Robust Scene Coordinate Regression via Geometrically-Consistent Global Descriptors
Abstract
Recent learning-based visual localization methods have shown strong performance by incorporating global descriptors to disambiguate visually similar landmarks in large-scale environments. However, existing approaches typically derive these descriptors from geometrical cues alone (e.g., via a covisibility graph), decoupling them from visual information and limiting their discriminative power. This disconnection reduces robustness under noisy geometrical constraints, particularly when these constraints are derived from potentially unreliable overlapping scores. In this paper, we propose an aggregator module that learns global descriptors consistent with both geometrical relationships and visual similarity. This dual consistency ensures that images receive similar descriptors only when they are both visually similar and structurally connected in the covisibility graph.
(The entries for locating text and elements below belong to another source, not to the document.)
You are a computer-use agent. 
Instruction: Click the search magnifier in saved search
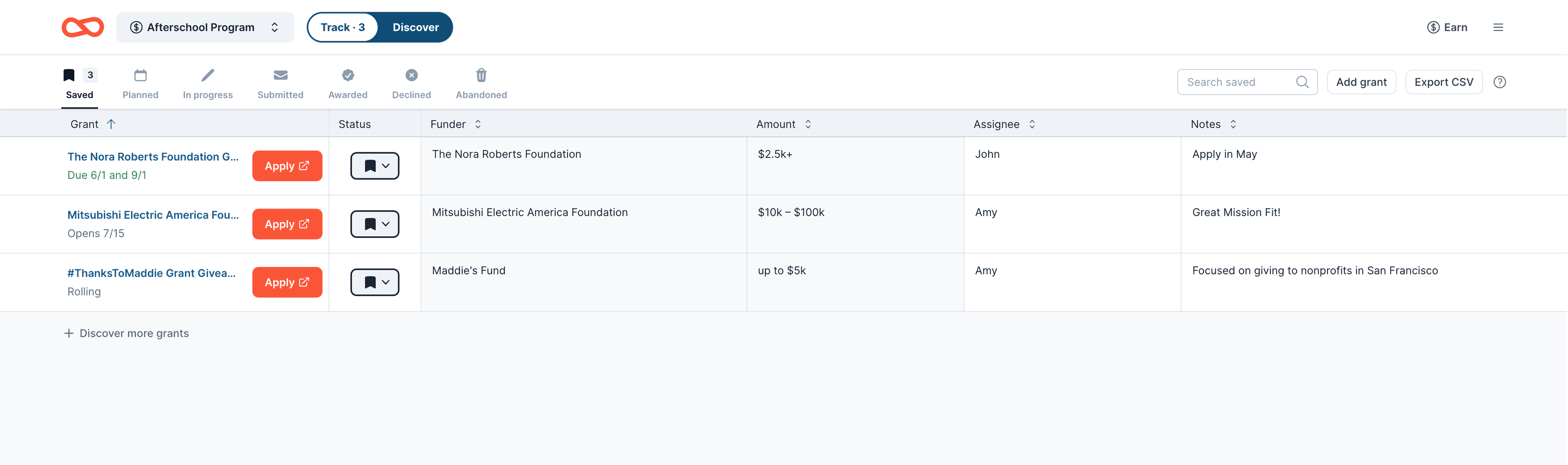point(1303,82)
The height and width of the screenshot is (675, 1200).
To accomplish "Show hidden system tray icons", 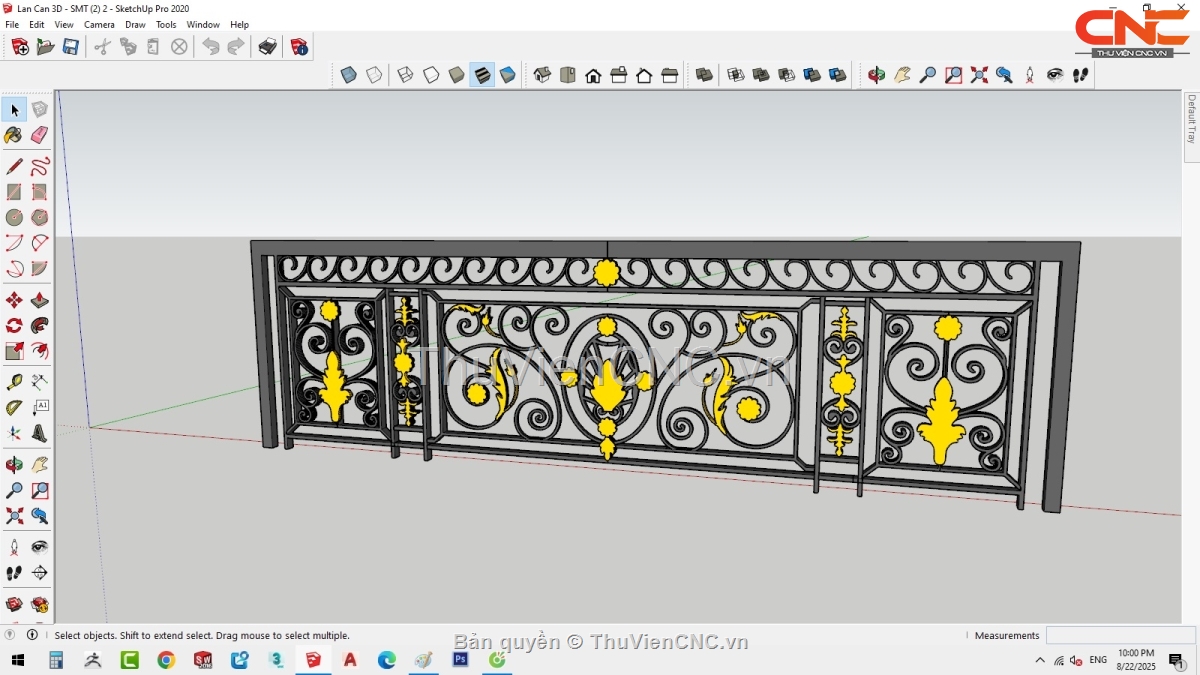I will tap(1040, 660).
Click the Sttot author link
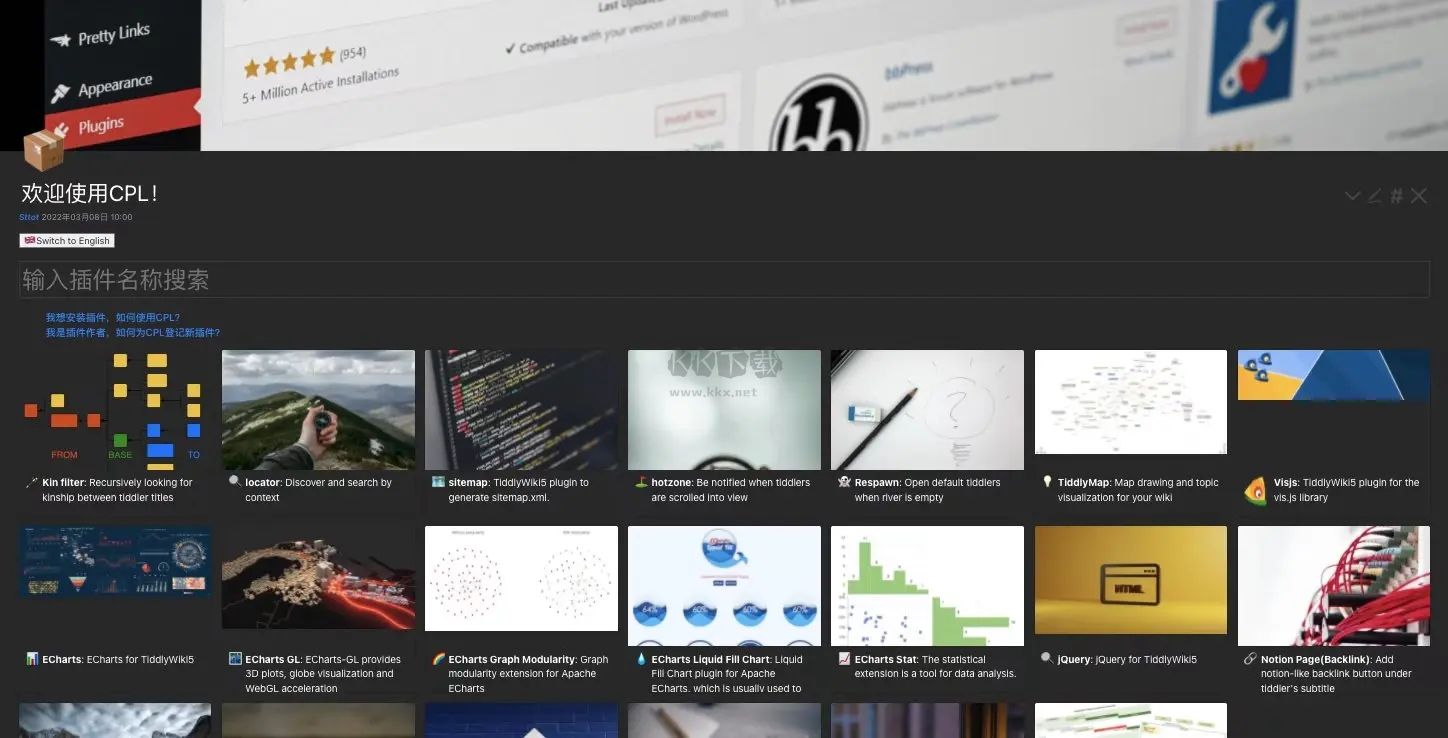Image resolution: width=1448 pixels, height=738 pixels. coord(29,217)
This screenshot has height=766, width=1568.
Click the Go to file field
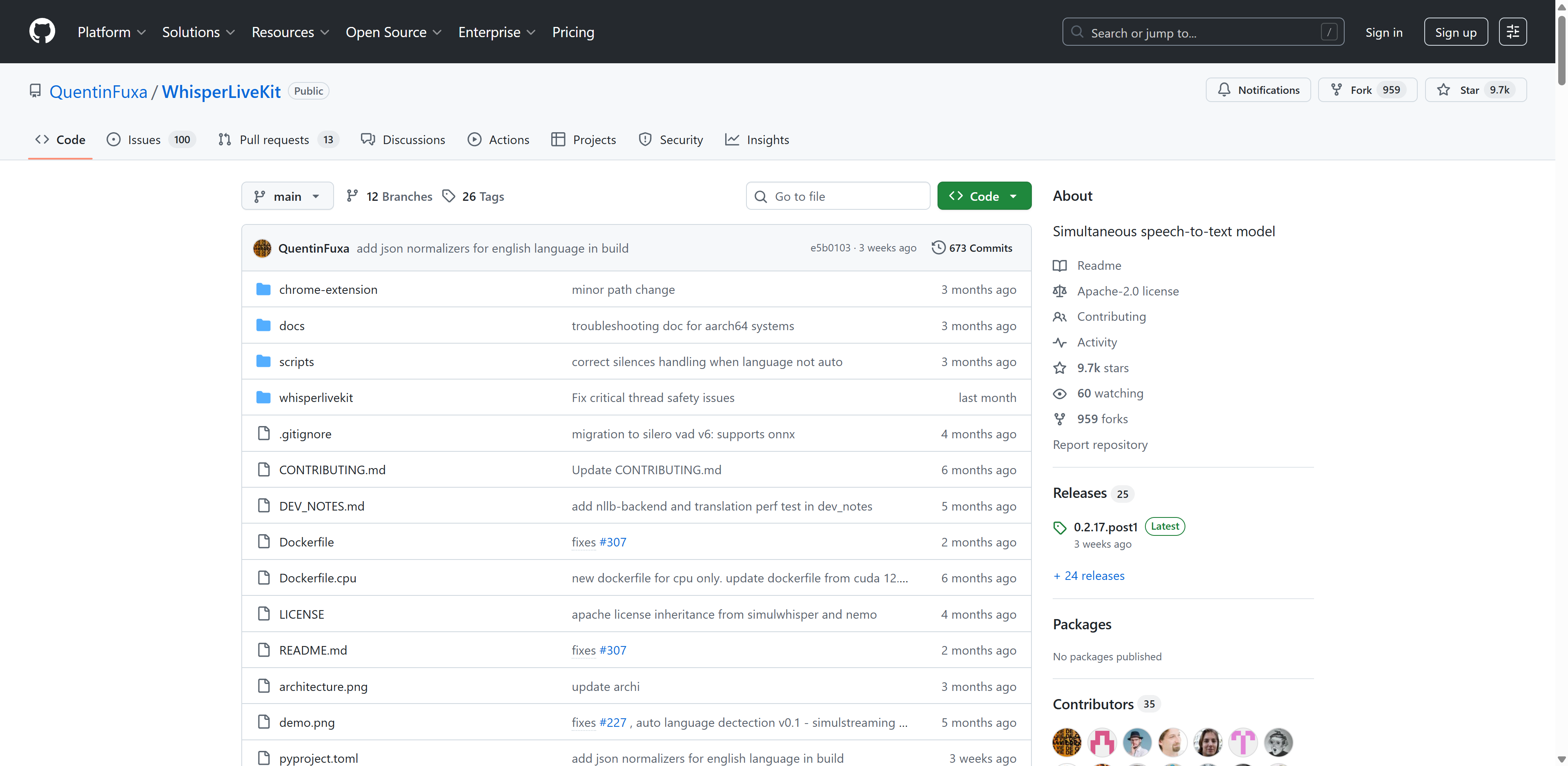(x=837, y=196)
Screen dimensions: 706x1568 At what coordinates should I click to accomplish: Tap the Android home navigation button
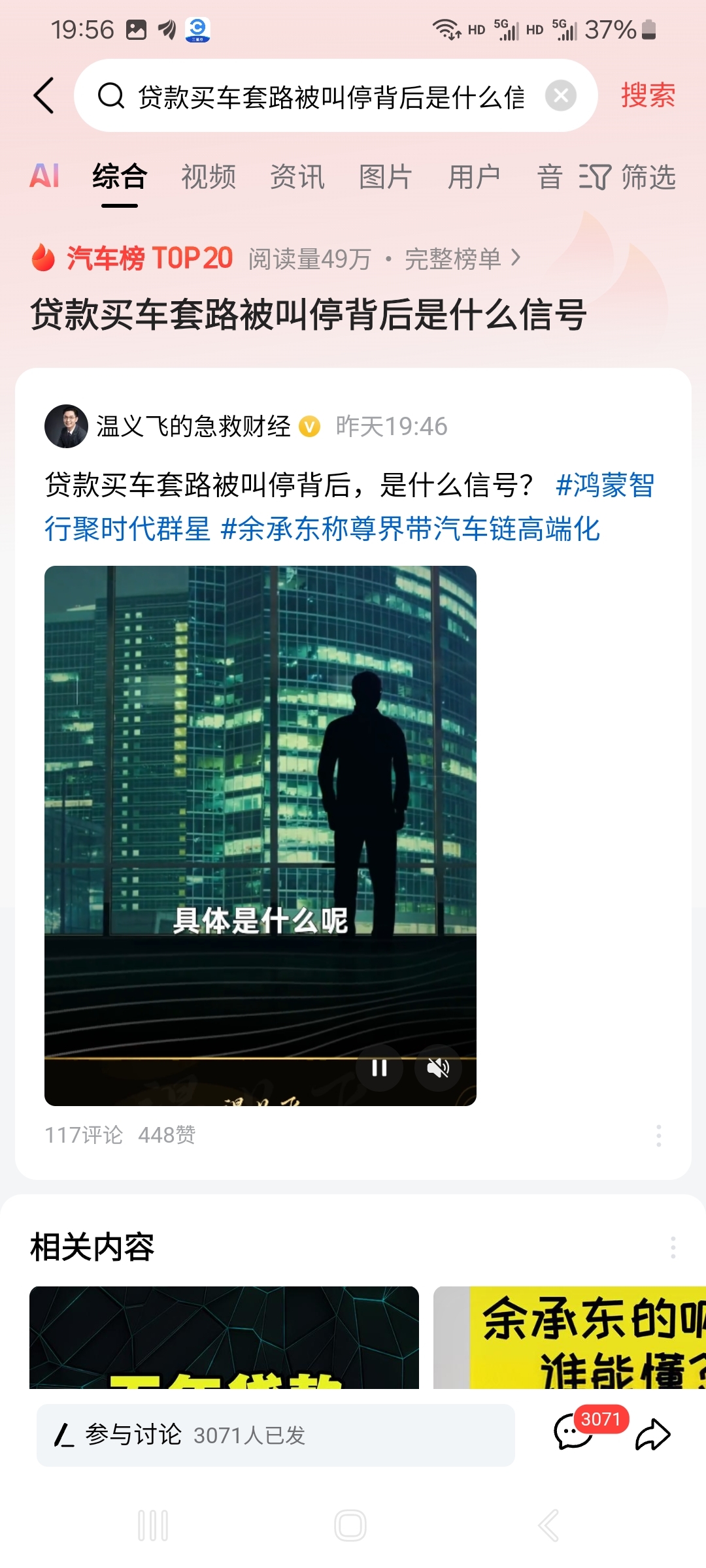350,1526
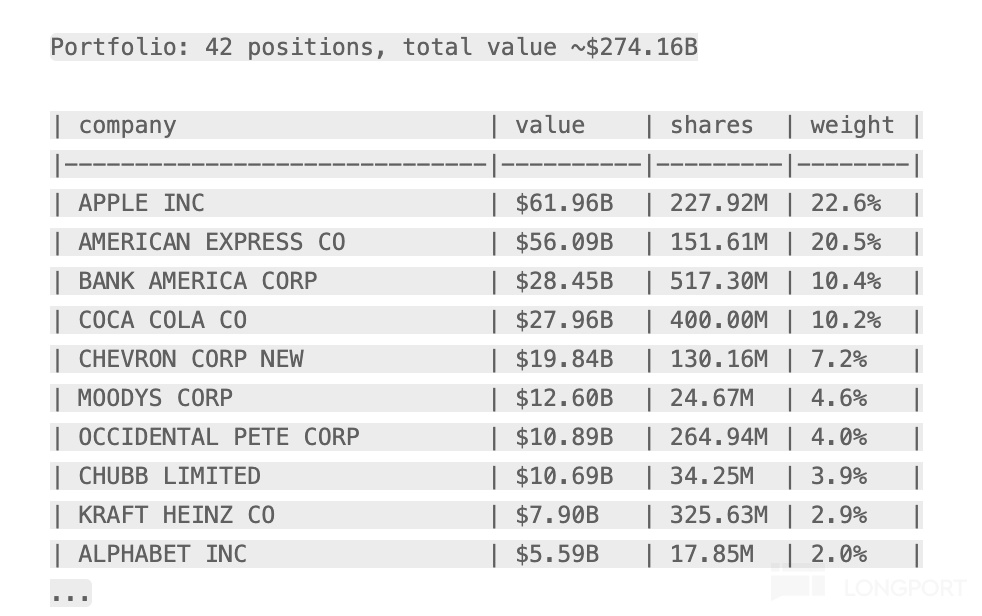Click Apple's 22.6% weight cell
The image size is (982, 616).
pos(845,203)
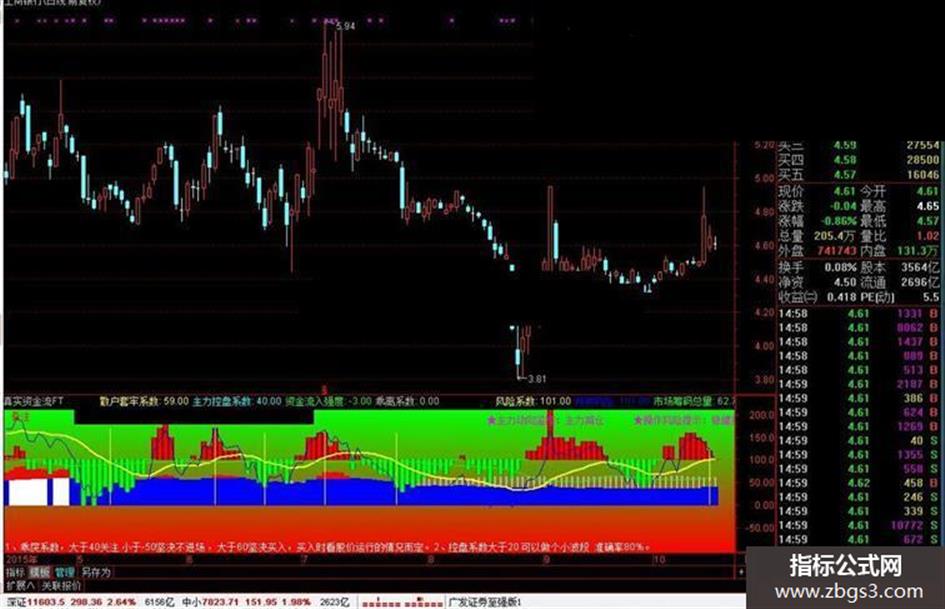Open the 指标 tab below the chart
The height and width of the screenshot is (609, 945).
(15, 572)
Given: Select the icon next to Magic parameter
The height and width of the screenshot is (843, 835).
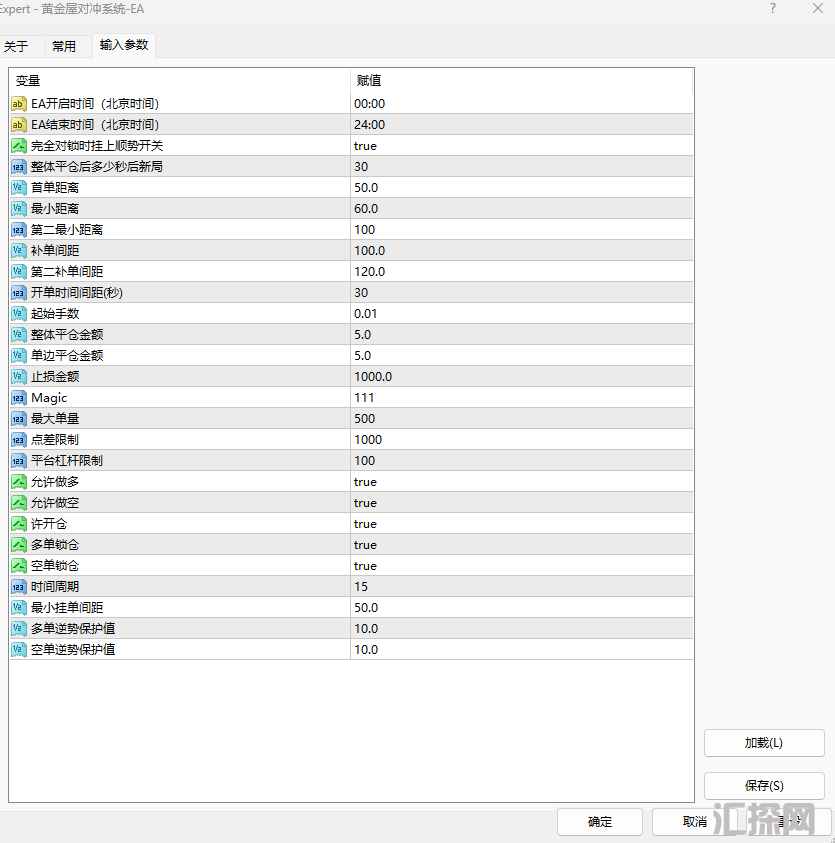Looking at the screenshot, I should (19, 398).
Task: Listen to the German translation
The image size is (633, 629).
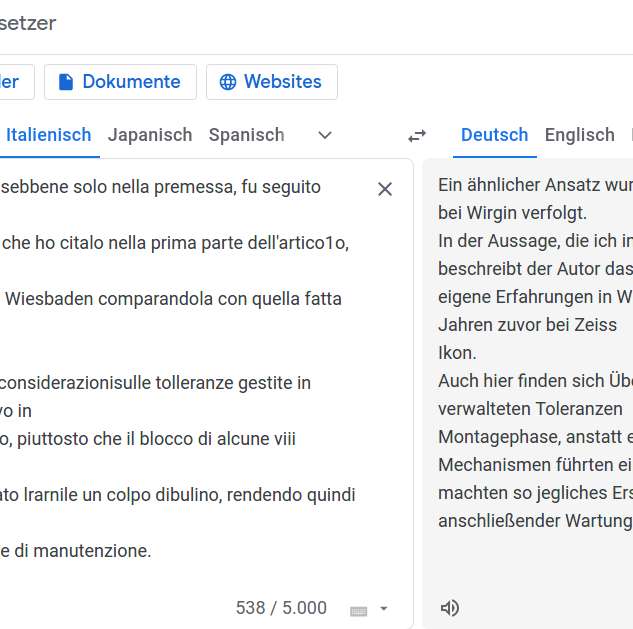Action: [450, 608]
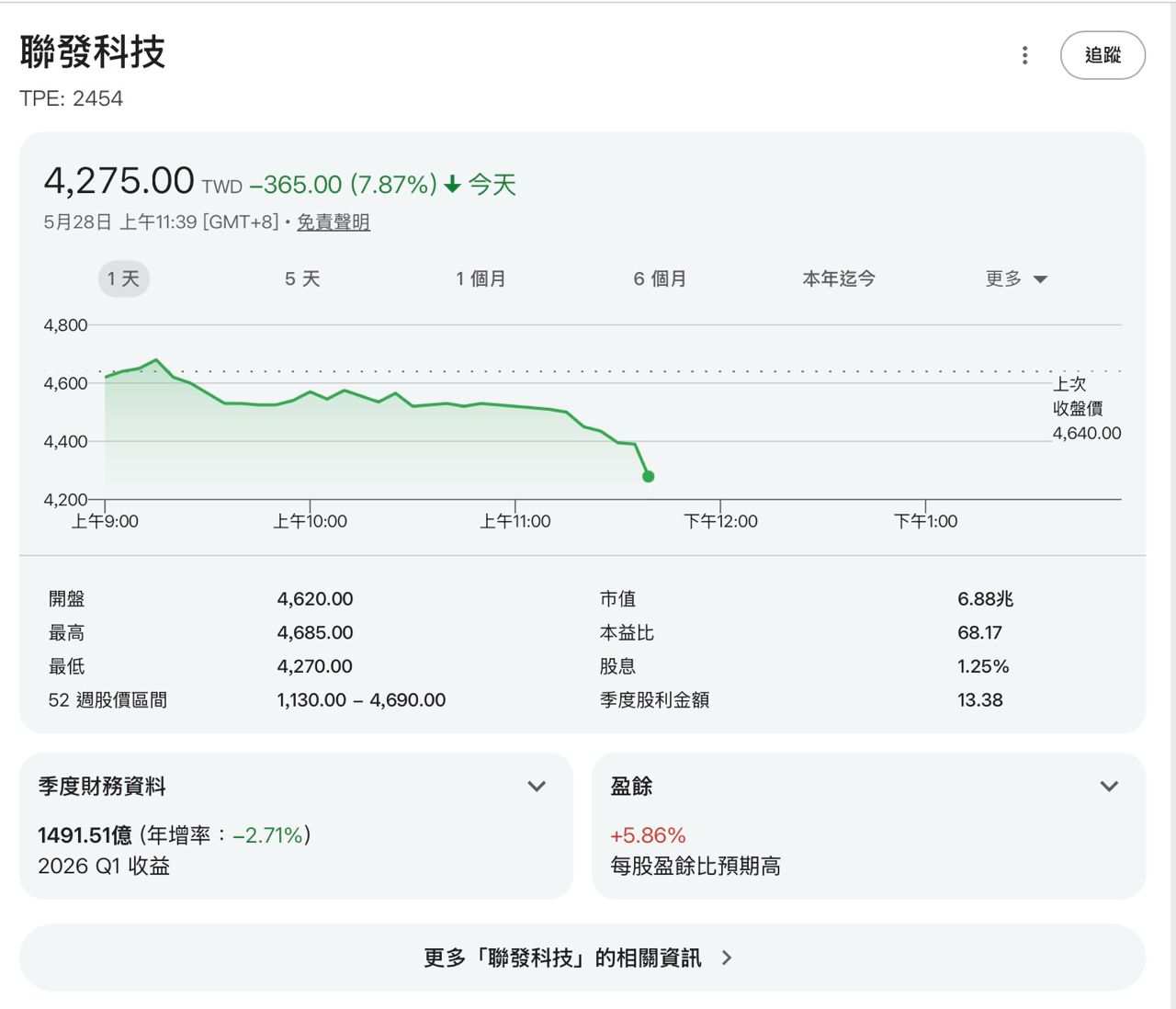Expand the 季度財務資料 card chevron
The height and width of the screenshot is (1009, 1176).
point(537,787)
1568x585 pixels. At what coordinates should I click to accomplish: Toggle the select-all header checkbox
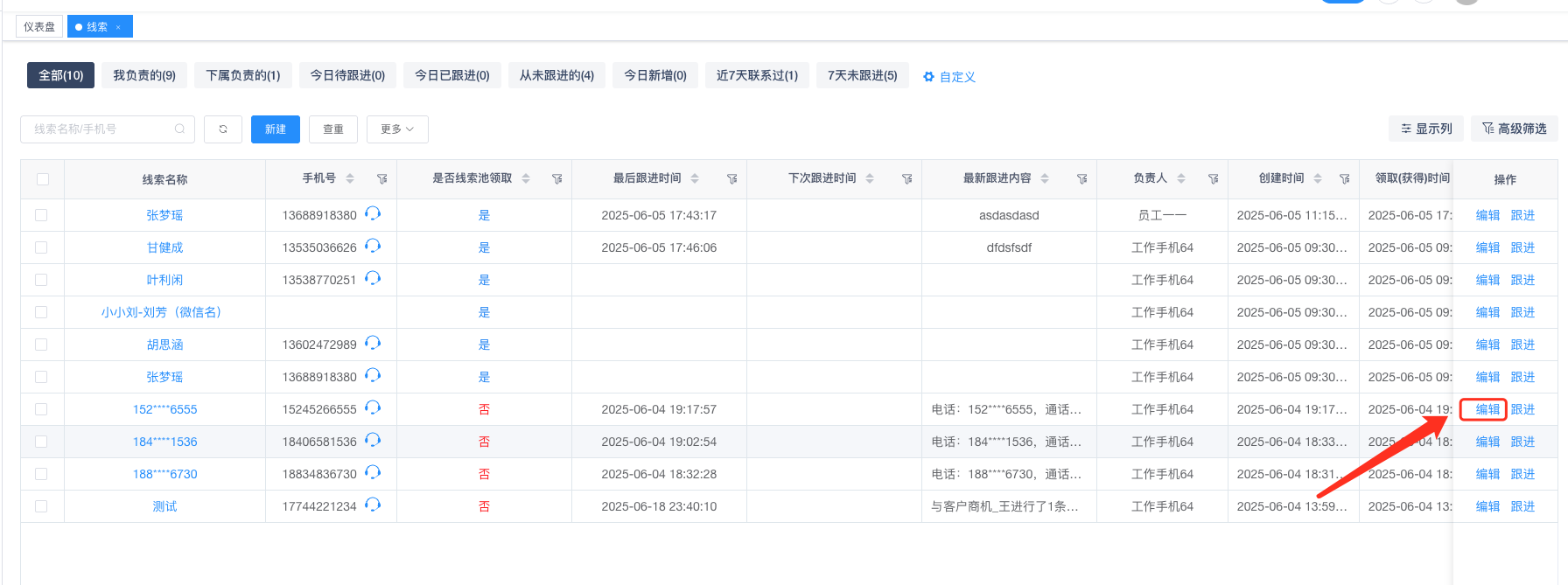pos(43,179)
The aggregator improves descriptor quality by correcting erroneous associations between unrelated image pairs that arise from noisy overlapping scores. We leverage a batch mining strategy based solely on the covisibility graph with a modified contrastive loss, eliminating the need for manual place label annotation and enabling efficient training across diverse environments. Experiments on challenging benchmarks demonstrate that our approach significantly improves localization accuracy in large-scale environments while maintaining similar computational and memory efficiency. The code accompanying this paper will be released.